Much research have paid attention to the user’s subjective feedback as well as the features of items to improve the user’s satisfaction with the recommendation. Among the various feedbacks, many studies have focused on tags [14]–[17] because tag is used not only to facilitate item retrieval, but to represent the user’s opinions. [14]. Guy et al. [18] suggested an item recommendation technique which combines the information of users and tags. They create the user’s profile based on the diverse relations between user and tag. Zhang et al. [19] considered the two roles of the tags which are the item organization and the connection between user and item. They argue that the tags’ role as the connection is very helpful to recommendation; the hybrid approach shows the best result. In the study of [20], users are modeled based on their tags. The items are classified into two sets by the polarity and found the relevant topics using the tags. To improve the quality of the recommendation, Gedikli et al. [21], [22] have studied to predict the item’s rating by generating rating on the tag itself. For item recommendation, Kim et al. [23] used the implicit trust relationships derived from the tagging behaviors of the user. Huang et al. [24] proposed the FRD model combining the tags’ frequency, recency and duration to find the personal preferences of the user. They applied collaborative filtering and content-based filtering to find the similar users and items to the target user. The recommendation score is computed based on the target user’s FRD information.
The ternary relationships among users, items, and tags are modeled by a tripartite graph. In the graph, three pairs of the relationships, i.e., user-item, user-tag, and item-tag, can be captured, but co-existence information about three elements can be lost [11]. The recommendation quality of modeling the ternary relationship with a multidimensional matrix is better than the one with a tripartite graph because the ternary relationship can be considered at once. Researchers have used a three-order tensor to model the ternary association and apply the tensor factorization to capture the latent semantics. HOSVD [25], which is one of the tensor factorization methods, has been applied in diverse research. Symeonidis et al. [8], [26] have suggested a tensor-based recommendation method. A three-order tensor for the ternary relationships was used and applied the HOSVD technique on the tenser, and a Kernel-SVD combination technique was adopted to improve the recommendation accuracy. Peng et al. [11] introduced the concept of hidden tag and hidden item to grasp the similarity between users and Tucker decomposition was used to the recommendation. Xu et al. [27] applied HOSVD technique to improve personalized web search. They split a tensor into several sub-tensors for mitigating the sparsity problem. In the study of [9], the ranking scheme of the recommendation cantidates and the scalability in the tensor reconstruction are investigated. They argued that the result of the tensor reconstruction disregards the user’s past behaviors. Therefore, they suggested that the result of tensor modeling ranked by applying Naïve Bayes. To reduce the tensor computation size, the research of Rafailidis et al. [28] suggested the tag clustering using K-means algorithm and tripartite clustering method. The research of [29]–[31] have improved the traditional matrix factorization techniques to be more robust to noise and outliers. The authors have used the deep learning to obtain the rich information about images and to reduce the semantic gap between images and tags.

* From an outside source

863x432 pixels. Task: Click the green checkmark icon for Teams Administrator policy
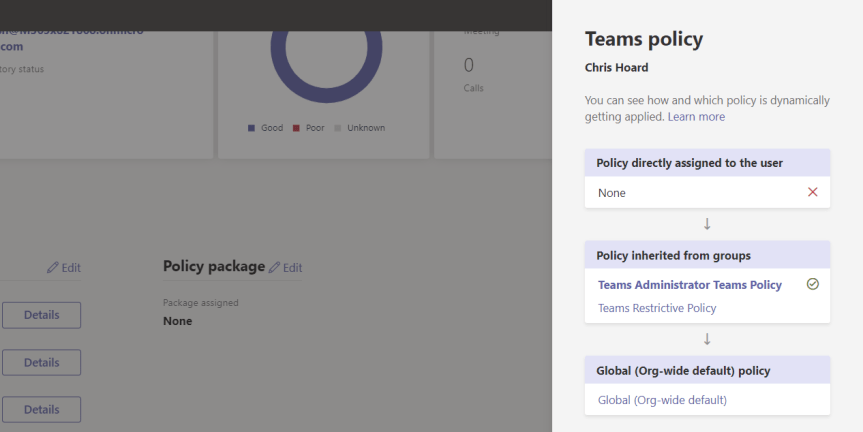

In order to improve the efficiency of recommender systems, many studies have focused on users’ emotional information [5], [32]. SenticRank [33] is the framework which maps the user profile derived by tags to the sentiment space and finds the proper resources to the user’s query. The research was for personal search, but the framework can be applied to the recommendation. Qingbiao et al. [34] proposed a sentiment enhanced recommendation method which utilizes the polarity of tag synsets to calculate resources’ similarities. Dong et al. [35] combined the product similarity and sentiment. The sentiment of the product is generated by features of the user’s review. Sun et al. [36] and Garcia et al. [37] and have applied the sentiment analysis on the feedback of the user. Both studies reported that the sentiment analysis is effective to improve the quality of the recommendation.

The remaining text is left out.